**About this task:** Return all the lines below in which the string "will" appears.

**Records shown:**
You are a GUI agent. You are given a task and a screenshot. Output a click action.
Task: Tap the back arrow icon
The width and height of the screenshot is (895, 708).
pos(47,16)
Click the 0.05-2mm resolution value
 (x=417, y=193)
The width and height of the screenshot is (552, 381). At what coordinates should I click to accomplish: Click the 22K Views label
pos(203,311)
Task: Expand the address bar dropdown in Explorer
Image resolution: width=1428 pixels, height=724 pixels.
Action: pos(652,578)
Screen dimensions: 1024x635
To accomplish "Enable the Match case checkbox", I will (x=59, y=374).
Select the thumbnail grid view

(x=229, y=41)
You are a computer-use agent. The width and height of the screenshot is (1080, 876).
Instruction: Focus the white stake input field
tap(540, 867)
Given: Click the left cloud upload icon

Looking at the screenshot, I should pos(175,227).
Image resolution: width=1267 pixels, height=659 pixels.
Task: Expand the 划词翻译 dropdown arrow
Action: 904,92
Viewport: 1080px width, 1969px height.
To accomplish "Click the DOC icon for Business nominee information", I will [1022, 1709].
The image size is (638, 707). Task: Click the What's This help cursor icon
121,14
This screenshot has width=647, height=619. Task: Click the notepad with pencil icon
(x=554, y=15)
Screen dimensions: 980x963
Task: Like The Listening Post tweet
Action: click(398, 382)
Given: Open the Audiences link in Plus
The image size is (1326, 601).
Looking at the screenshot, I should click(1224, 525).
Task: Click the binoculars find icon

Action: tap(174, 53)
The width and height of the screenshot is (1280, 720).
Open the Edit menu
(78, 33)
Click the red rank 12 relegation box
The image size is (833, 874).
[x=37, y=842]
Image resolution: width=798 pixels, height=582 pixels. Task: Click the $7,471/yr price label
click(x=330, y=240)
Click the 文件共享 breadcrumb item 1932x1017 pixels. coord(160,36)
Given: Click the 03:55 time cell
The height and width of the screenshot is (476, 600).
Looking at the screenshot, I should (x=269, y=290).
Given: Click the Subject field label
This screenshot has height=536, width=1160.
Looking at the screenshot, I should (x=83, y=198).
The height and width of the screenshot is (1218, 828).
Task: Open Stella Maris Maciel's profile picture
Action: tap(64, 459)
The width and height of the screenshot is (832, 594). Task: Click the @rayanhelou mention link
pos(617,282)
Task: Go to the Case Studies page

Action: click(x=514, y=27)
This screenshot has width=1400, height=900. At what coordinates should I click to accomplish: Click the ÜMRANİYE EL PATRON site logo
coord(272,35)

**Task solution:**
To accomplish "Enable the Match case checkbox", I will (x=59, y=374).
To accomplish "Click the DOC icon for Business nominee information", I will [1022, 1709].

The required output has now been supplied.